TASKS TO COMPLETE
1/ Summarize the album description in two sentences.
2/ Please extract every line of the screenshot and document pointing records word for word, leaving the pictures out of your answer.

PASSAGE TO READ

Compilation album by Yellow Magic Orchestra
- Released: 6 August 2003
- Genre: Electropop
- Label: Sony Music Entertainment

= UC YMO: Ultimate Collection of Yellow Magic Orchestra =

UC YMO: Ultimate Collection of Yellow Magic Orchestra is a compilation album by Yellow Magic Orchestra. The songs were selected by keyboardist and pianist Ryuichi Sakamoto. The album was also released as a premium edition. The premium edition came with a long-sleeved white shirt emblazed with the yMo logo as well as a yMo bandana that the band wore on the 1980 world tour 'From Tokio to Tokyo', along with a special Liner Notes Booklet and an autographed print by drummer and sometimes singer, Yukihiro Takahashi. It was cataloged as MHCL 291-4 and sold in Japan for 21,000 yen.

==Track listing==
All tracks arranged by YMO, except "Hirake Kokoro －Jiseiki－" by YMO & Kenji Omura and "Behind the Mask (Seiko Quartz CM Version)" by Ryuichi Sakamoto.

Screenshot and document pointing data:
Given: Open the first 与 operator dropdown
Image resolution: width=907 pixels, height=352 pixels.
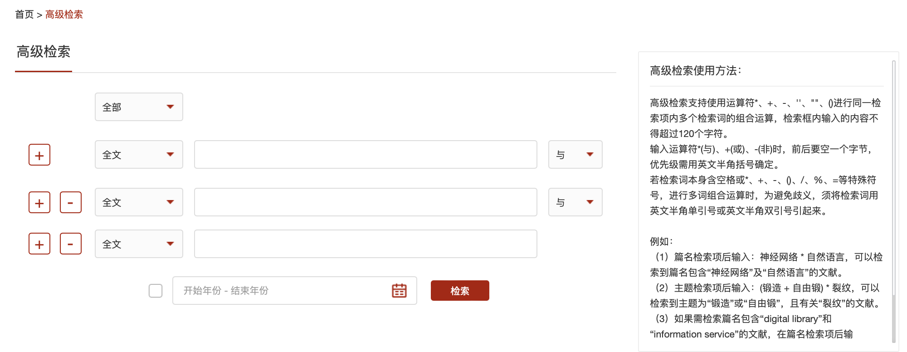Looking at the screenshot, I should coord(575,155).
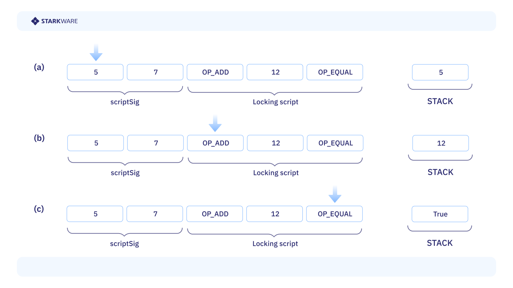
Task: Click the Locking script label in row (b)
Action: tap(276, 173)
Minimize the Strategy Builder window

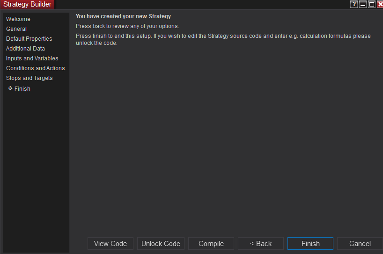(363, 4)
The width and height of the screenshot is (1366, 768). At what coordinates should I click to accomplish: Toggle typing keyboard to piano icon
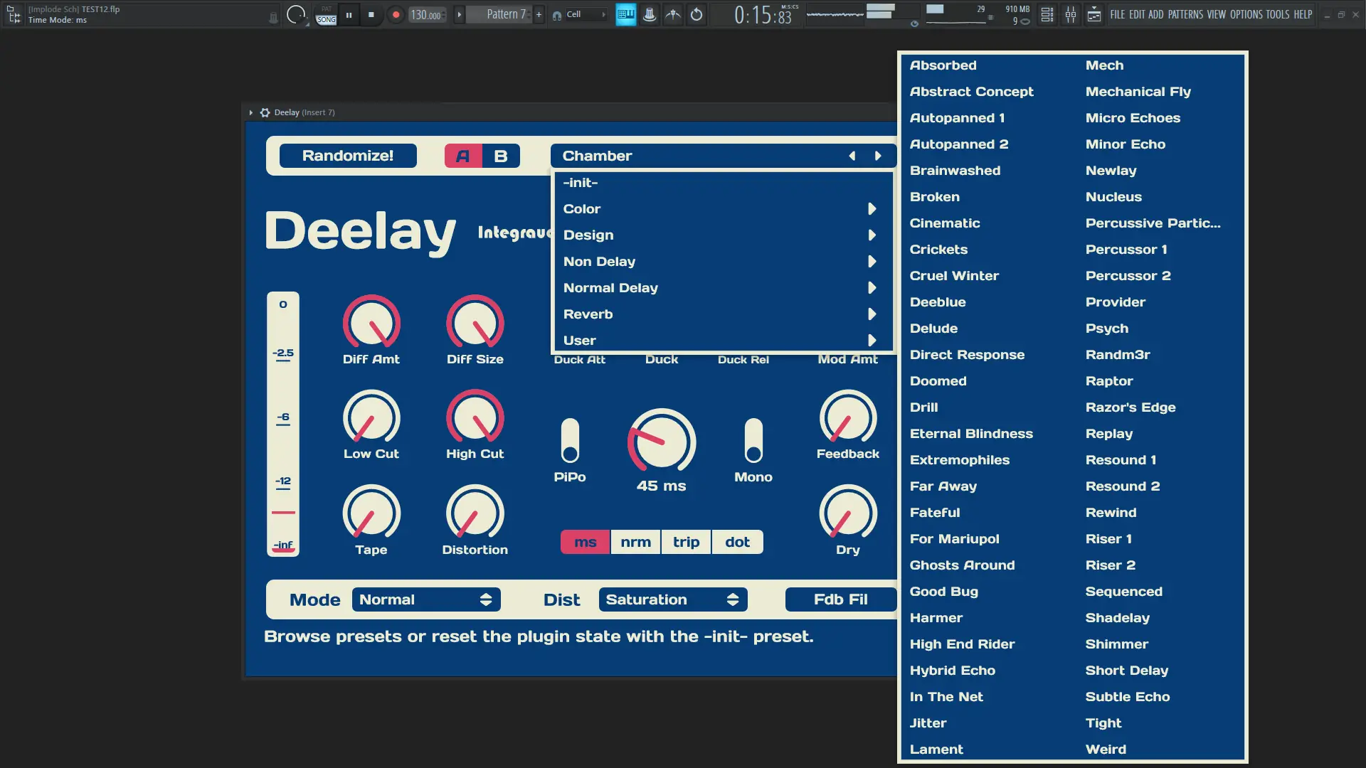[x=625, y=14]
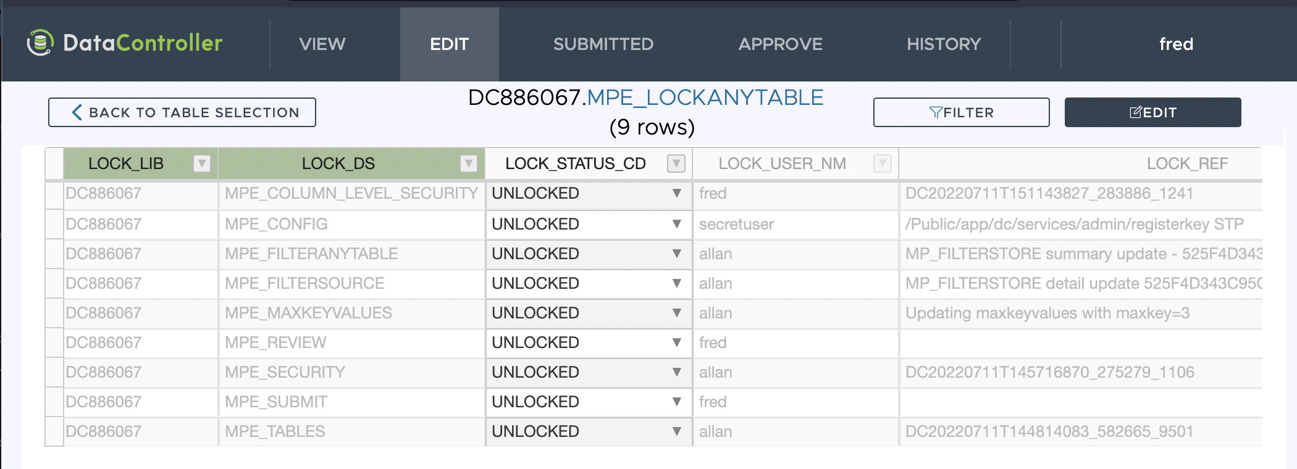Viewport: 1297px width, 469px height.
Task: Click the pencil icon on the Edit button
Action: 1135,112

THE SOLUTIONS
1/ UC YMO: Ultimate Collection of Yellow Magic Orchestra is a compilation album by Yellow Magic Orchestra, with songs selected by keyboardist and pianist Ryuichi Sakamoto. It was also released as a premium edition, cataloged as MHCL 291-4 and sold in Japan for 21,000 yen, that came with a long-sleeved white shirt bearing the yMo logo, a yMo bandana from the 1980 world tour 'From Tokio to Tokyo', a special Liner Notes Booklet and an autographed print by Yukihiro Takahashi.

2/
Given: Open the first 与 operator dropdown
Image resolution: width=907 pixels, height=352 pixels.
Looking at the screenshot, I should coord(575,155).
Task: Click the Locking script label in row (b)
Action: tap(276, 173)
Minimize the Strategy Builder window

(363, 4)
The width and height of the screenshot is (1366, 768). At what coordinates should I click to accomplish: Toggle typing keyboard to piano icon
[x=625, y=14]
Viewport: 1297px width, 469px height.
Task: Click the pencil icon on the Edit button
Action: 1135,112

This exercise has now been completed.